▶ Work request A
Reproduce word for word the part of the passage on vision loss in multiple sclerosis that opens with the words containing "The more common" and closes with "in most patients.".
▶ Work request B
In the passage on vision loss in multiple sclerosis, list every vision effect that the sentence beginning "It usually results in" names for Optic Neuritis.
▶ Work request C
Carry the passage on vision loss in multiple sclerosis forward from its final sentence.

---- Extract provided

One of the early symptoms of multiple sclerosis is vision loss; it is usually only temporary and only seems to occur in one eye. Over 80 % of all MS patients report that they have vision problems that may come and go over time. In rare instances these can lead to permanent blindness, but the percentages of this happening are extremely low.
The more common complaints from people with multiple sclerosis are the loss of vision quality. These losses of vision quality can be the result of several different things happening in the body all of which can come and go without warning causing little or no permanent damage in most patients.
Perhaps the most common cause of vision loss in multiple sclerosis patients is Optic Neuritis. This is an inflammation of the optic nerve that occurs when MS attacks the optic nerves. It usually results in graying of your vision, blurred vision, seeing spots or possibly loss of vision in one eye. On rare occasions it can cause temporary loss of vision in both eyes.
It is usually accompanied by pain around the eyes and possibly a burning sensation. In most cases it will reverse course by itself in a period of time with most of the vision issues resolving themselves within 5 weeks or so. Treatment for this type of vision loss in the multiple sclerosis patients is usually done using corticosteroids administered by injection for the first few days and then orally for up to 4 weeks.

--------
---- Recorded data

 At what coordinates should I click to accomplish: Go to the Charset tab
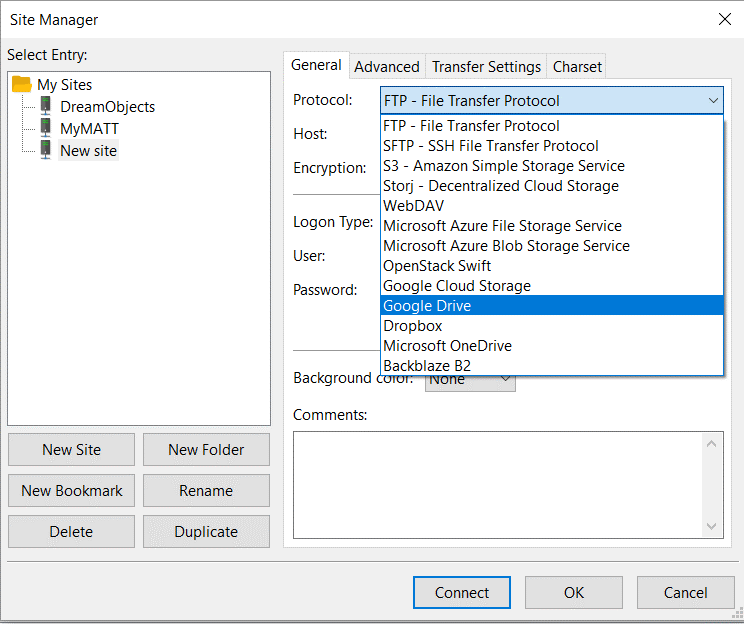click(577, 67)
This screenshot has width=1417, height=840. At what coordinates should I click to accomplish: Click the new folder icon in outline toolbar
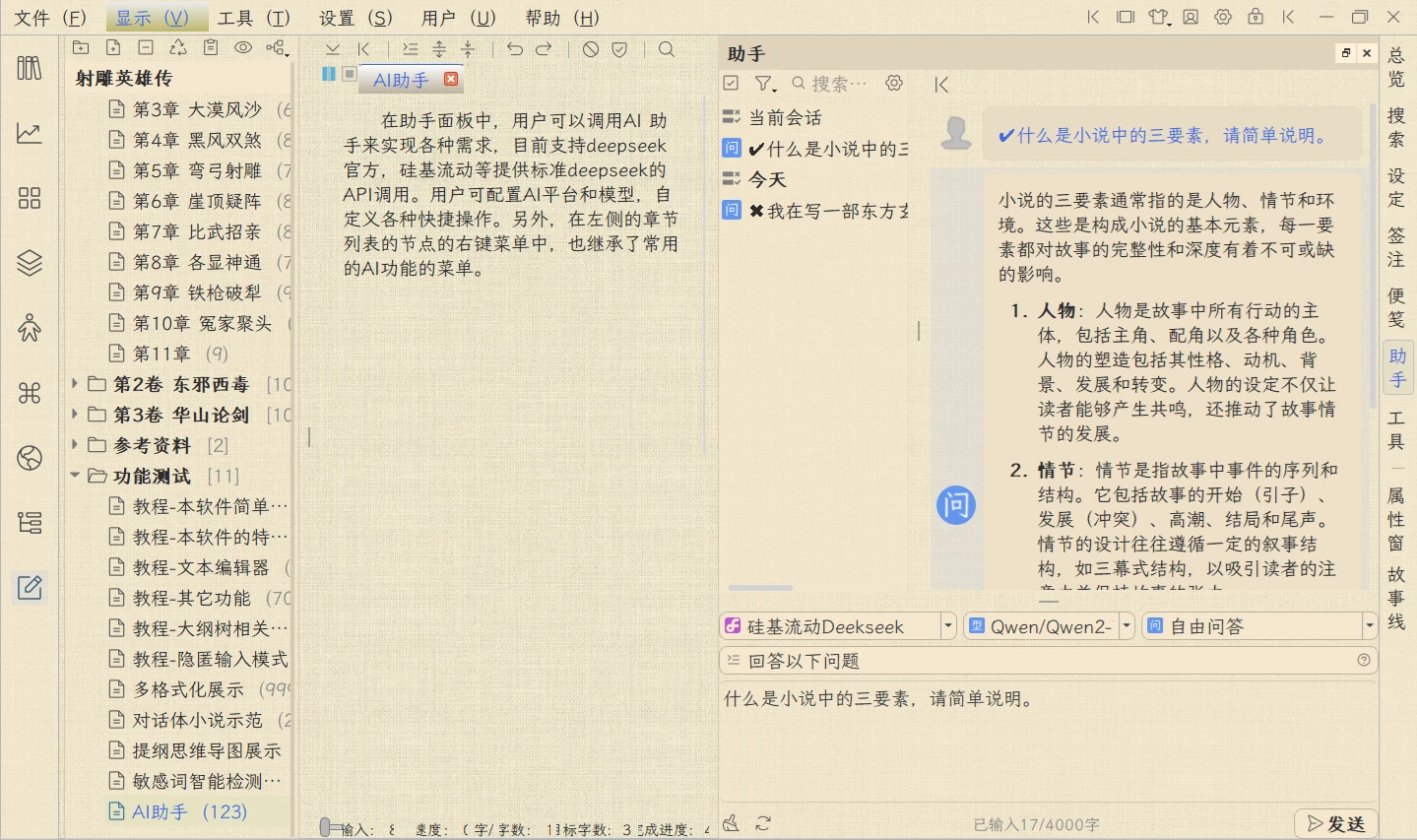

--------

▶ Answer space A
The more common complaints from people with multiple sclerosis are the loss of vision quality. These losses of vision quality can be the result of several different things happening in the body all of which can come and go without warning causing little or no permanent damage in most patients.

▶ Answer space B
- Graying of vision
- Blurred vision
- Seeing spots
- Loss of vision in one eye

▶ Answer space C
A nystagmus has been found to cause quality loss in the vision of multiple sclerosis patients. The sudden onset of this involuntary jerking motion of the eyes is considered to be an early indicator of the onset of MS in many patients. It can be very mild and have no effect on the person's vision or it can be severe enough to require the use of medications and special glasses or prisms to correct their vision well enough to function.
If you suspect that you are suffering from either of these eye problems or are experiencing any change in your vision whatsoever see your doctor or optometrist as soon as possible to avoid the possibility of lasting eye damage.